The Cuban episode is a reversion to those stretch-the-truth shenanigans of his earlier works, quite obviously contrived and thus the weakest part of the film. It is also the cleverest.
After all this, Moore pops his simple question. He reminds us of all the public things that benefit us throughout our lives and over which there is no controversy: free public education, free public libraries, free public museums, free public fire and police protection. Why not, he asks, free public health care?
Of course, for all of the above, "free" is never really free, and Moore, the polemicist, sidesteps the problems of financing and cost-containment both abroad and at home. What he does do is to brilliantly illustrate the real meaning of "free" in these cases: The complete leveling of society, where rich and poor have equal access to those things essential to human well-being. Yes, taxes are higher in countries with universal health care, but most of their citizens agree that it’s a small price to pay for peace of mind.

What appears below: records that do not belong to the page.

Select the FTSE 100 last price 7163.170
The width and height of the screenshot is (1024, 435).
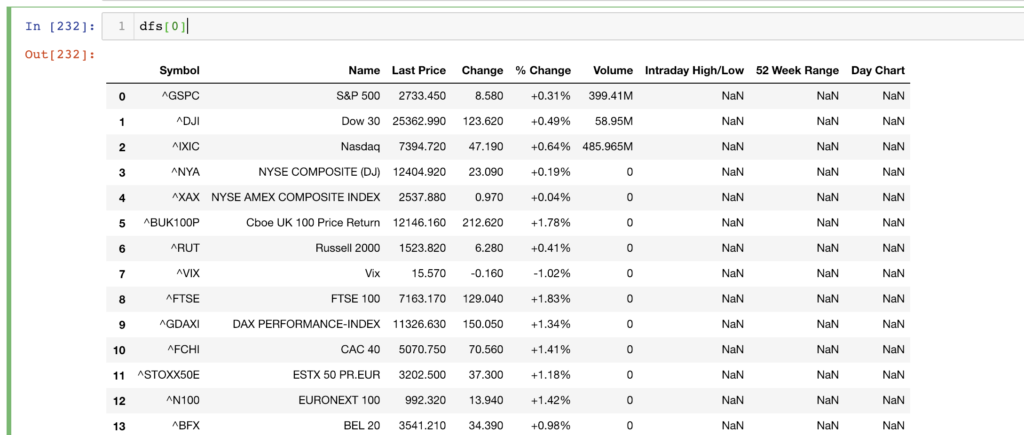click(x=422, y=299)
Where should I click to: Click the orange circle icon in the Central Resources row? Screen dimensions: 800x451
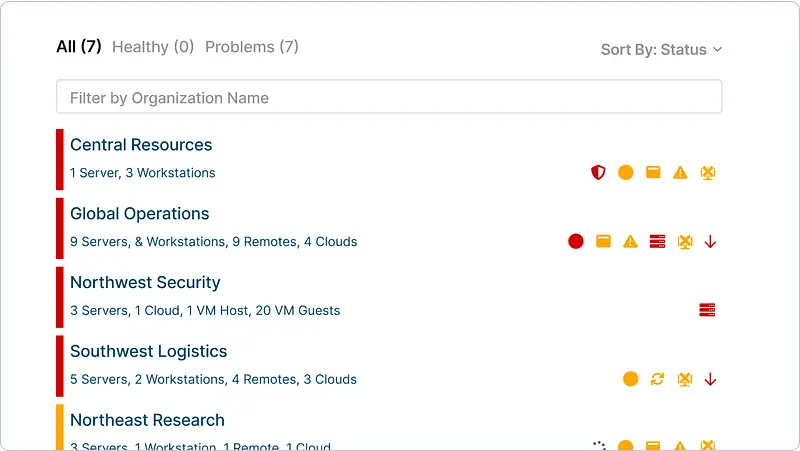(626, 172)
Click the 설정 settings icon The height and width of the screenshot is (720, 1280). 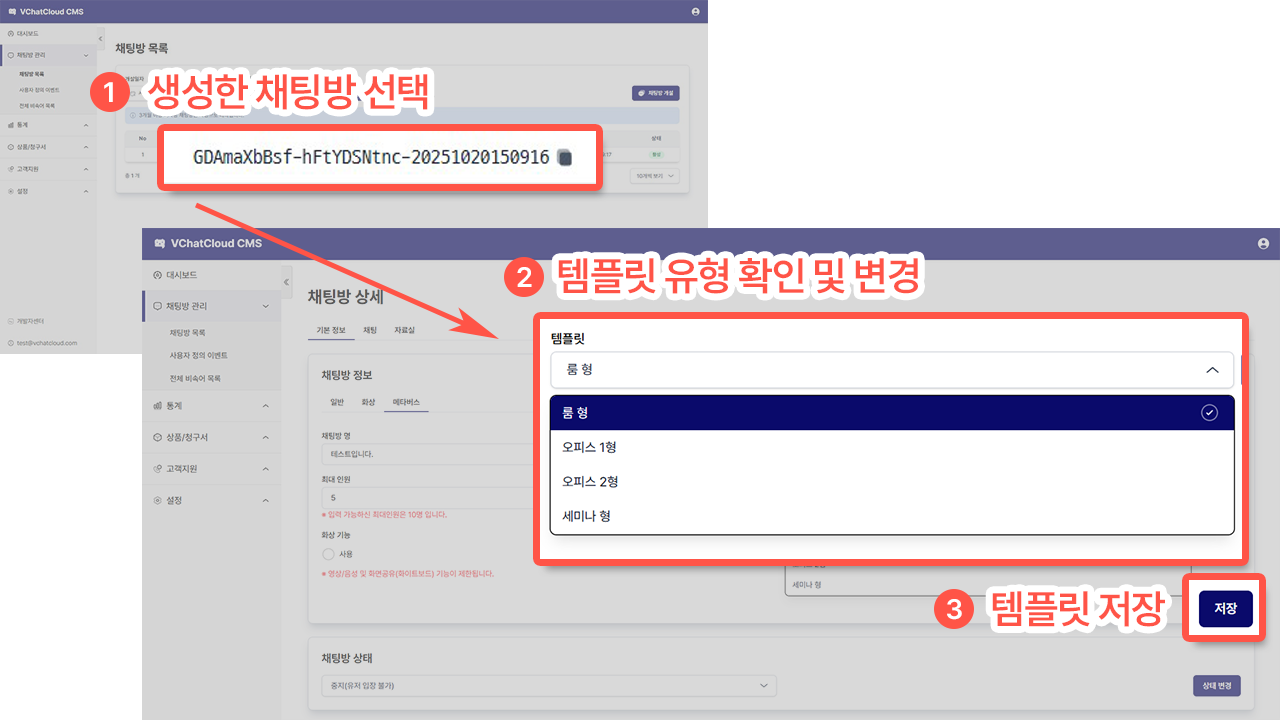(x=157, y=500)
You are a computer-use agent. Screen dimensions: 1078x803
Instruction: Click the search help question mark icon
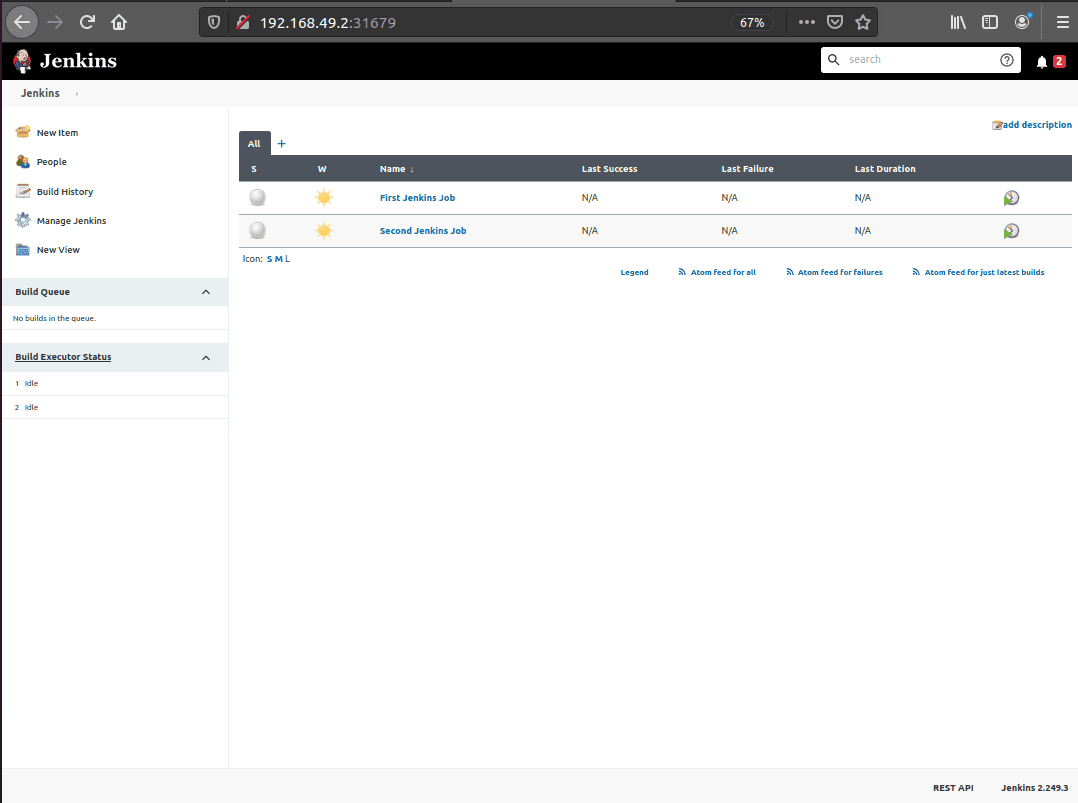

As the population ages, there is more and more general sentiment in favor of universal health care. Nevertheless, it will take a popular revolt, led by visionary public officials, to break the back of big insurance and big pharmaceutical. This is not forthcoming - just review the half-hearted positions of the major precedential candidates on the issue, all of whom are beholden to the drug and insurance lobbies.
In the final scene, Michael Moore, that corpulent gadfly with the basset-hound eyes, lumbers up the steps of the U.S. Capitol with his bag of dirty laundry. If the French can do it, why can’t we?